On Apr 24, 2008, at 8:48 PM, Mark Crispin wrote:
This is my opinion only:

I believe that a software implementation on a general-purpose processor will always have superior price/performance to a special- purpose processor; and furthermore that the performance (as opposed to price/performance) of a software implementation on a general- purpose processor will exceed that of a special-purpose processor before the special-purpose processor is fully depreciated.

Advances in general-purpose processors have just been progressing too quickly, and the premiums on special-purpose processors are just too high.
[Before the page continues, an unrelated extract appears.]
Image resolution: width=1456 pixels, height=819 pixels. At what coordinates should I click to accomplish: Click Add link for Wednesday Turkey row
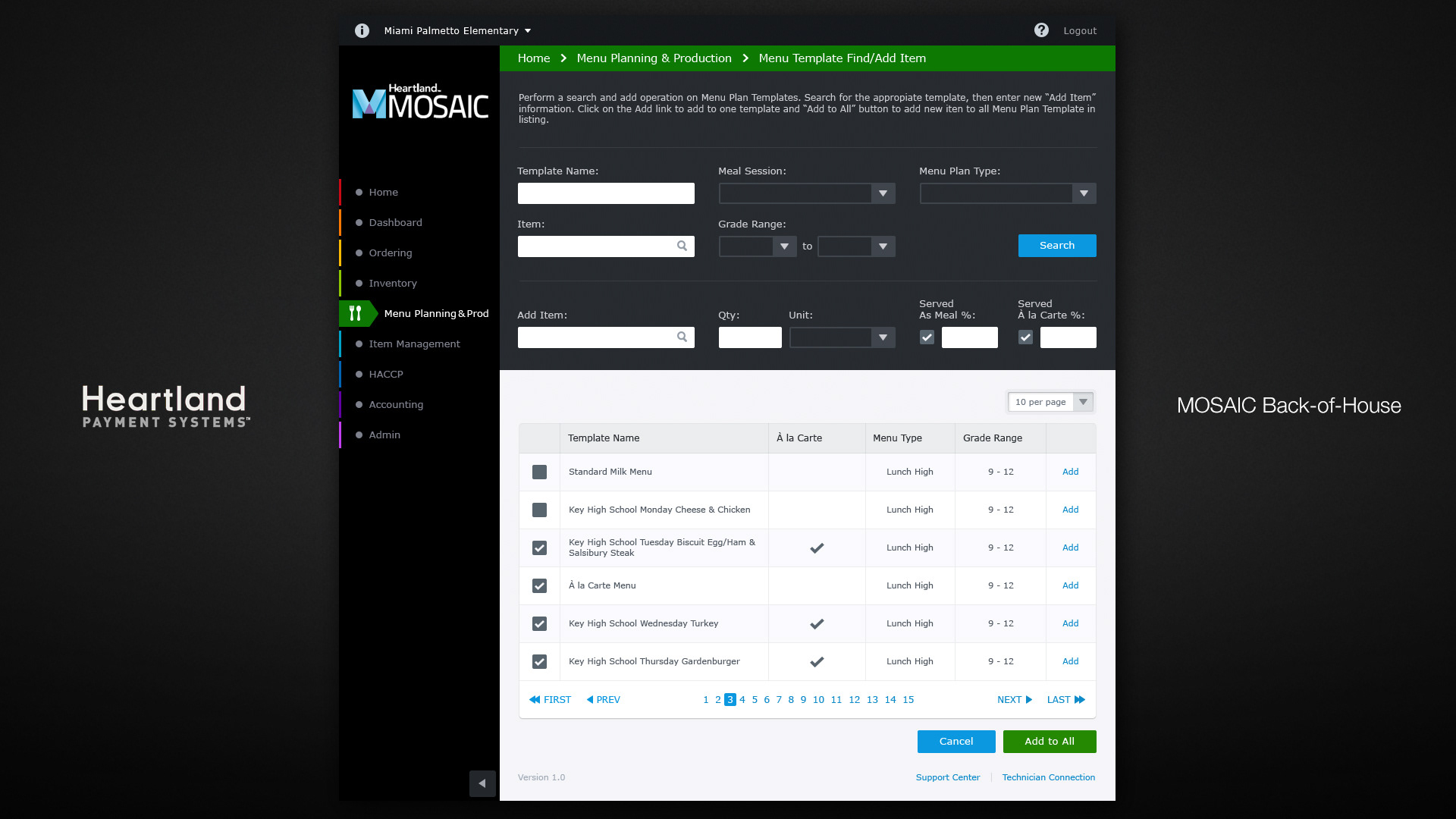coord(1070,623)
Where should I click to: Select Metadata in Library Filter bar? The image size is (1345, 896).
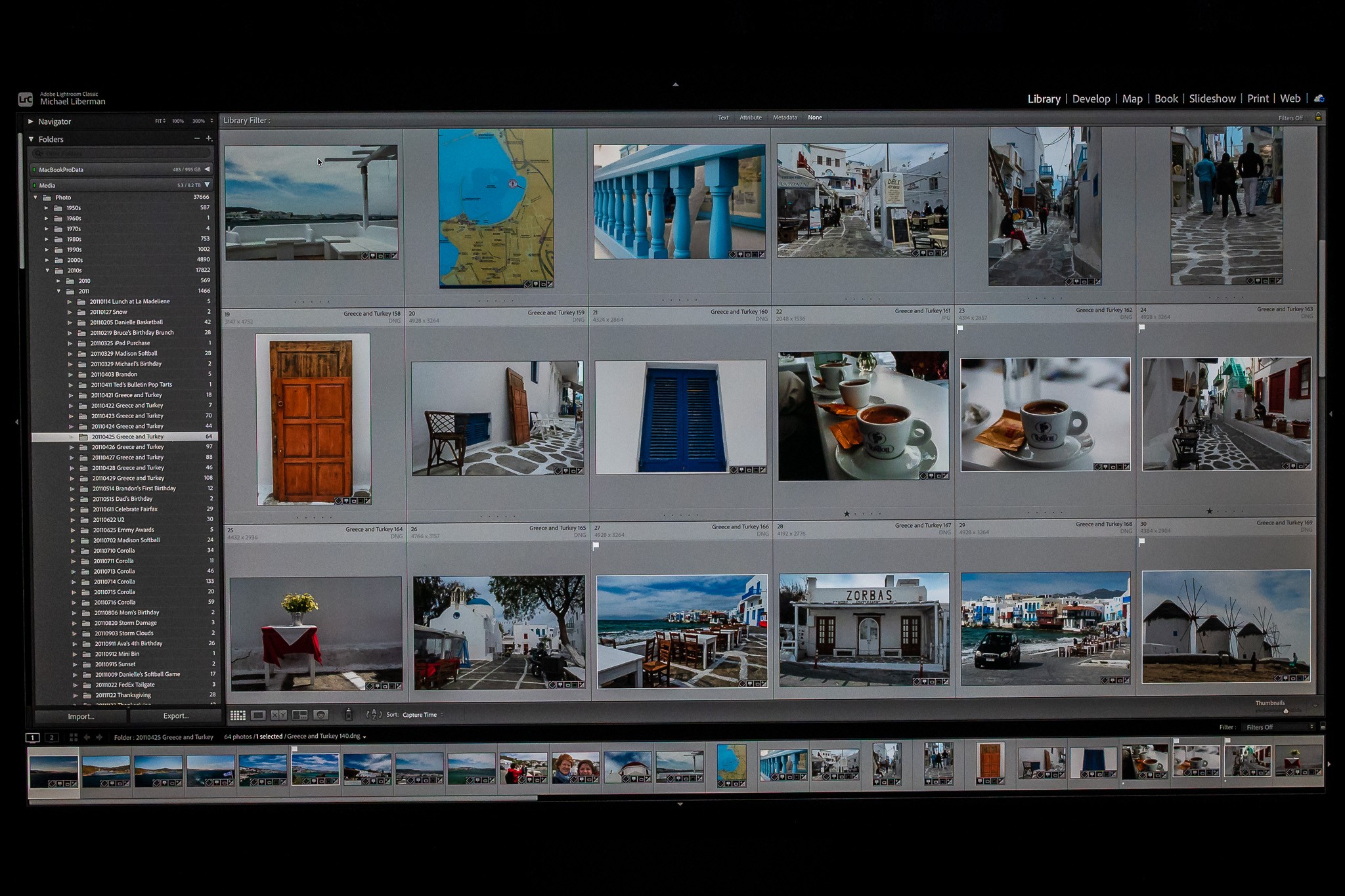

While above may well be true for new equipment - I've found adding a HiFN card to FreeBSD or OpenBSD or nChiper or CryptoSwift to Solaris to just offload the initial setup exchange very close to being a "magic silver bullet solution". Which gives you a few months of time to plan for a proper upgrade or what not. On MacOSX and Linux the situation is far from clear cut - as other issues in the bus, DMA, irq handling and IP stack muddle things.

However two things w.r.t. to IMAP -- depending on your situation - your connections may be long lived - and if that is the case - benefits are not all that noticable (percentages rather than orders). If they are not - consider if you can make them long lived. Once they are in the 20+ minute length - the SSL overhead is neglectable. Secondly - depending on your situation -- dropping down to something like RC4 can make quite difference if it is pure flat CPU for very long lived connections.